This was a retrospective cohort study using the data from the HKOS. HKOS is a cohort study aiming at studying musculoskeletal and mineral metabolism and their relationship with co-morbidities. Details of the study have been previously described(Reference Cheung, Sham and Chan20, Reference Cheung, Tan and Kung21). In brief, participants were all Hong Kong residents of self-reported Southern Chinese descent.
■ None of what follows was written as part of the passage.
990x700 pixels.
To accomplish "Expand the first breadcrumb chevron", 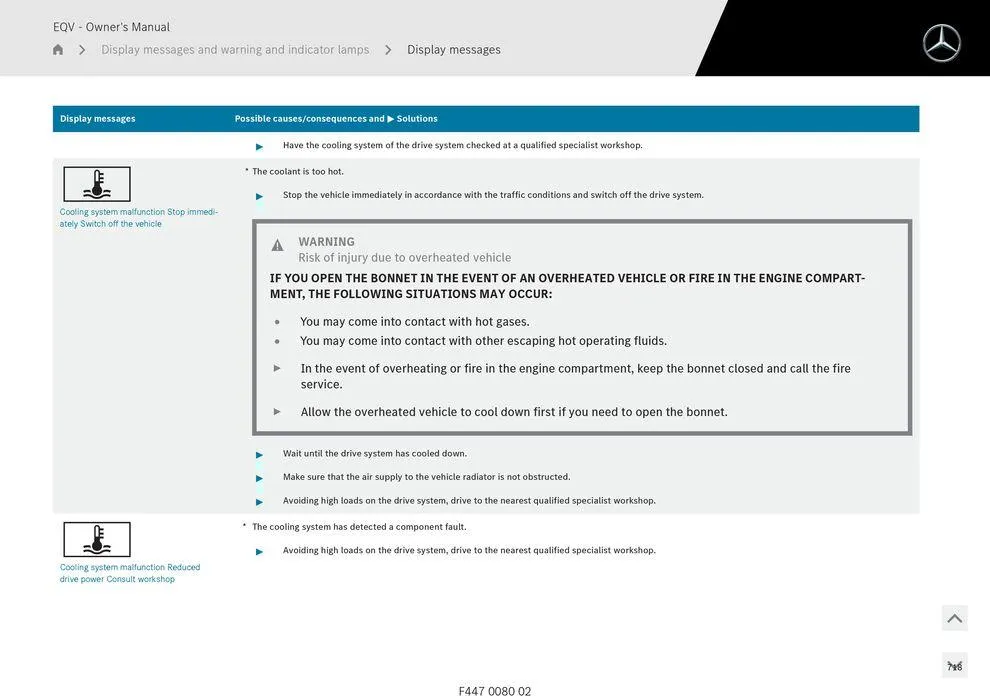I will (80, 47).
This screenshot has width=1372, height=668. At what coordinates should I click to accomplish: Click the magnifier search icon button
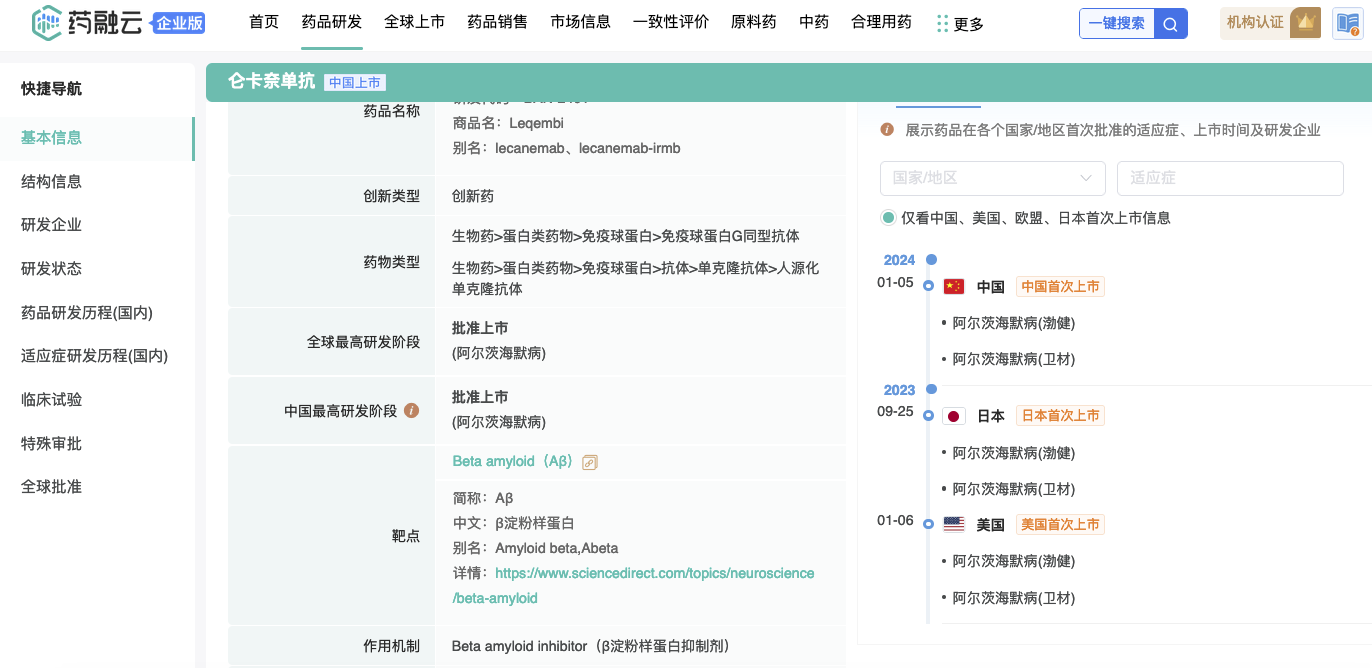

They were recruited from health fairs and public roadshows and the baseline examinations were carried out between 1995 and 2010. The participants were interviewed, underwent clinical examinations and blood samples were taken after providing written informed consent. Demographic data were collected on anthropometric measurements, socio-economic status, education level, medical and reproductive history using a structured questionnaire by trained interviewers. Lifestyle information including physical activities, smoking and drinking habits was also recorded. Season was defined by the time when the blood samples were taken, as summer/autumn (May to October) and winter/spring (November to April). Physical activities were defined as any regular exercise for more than 1 h/week. Both the protocols of baseline and follow-up study of HKOS have been approved by the Institutional Review Board of the University of Hong Kong and the Hospital Authority Hong Kong West Cluster Hospitals.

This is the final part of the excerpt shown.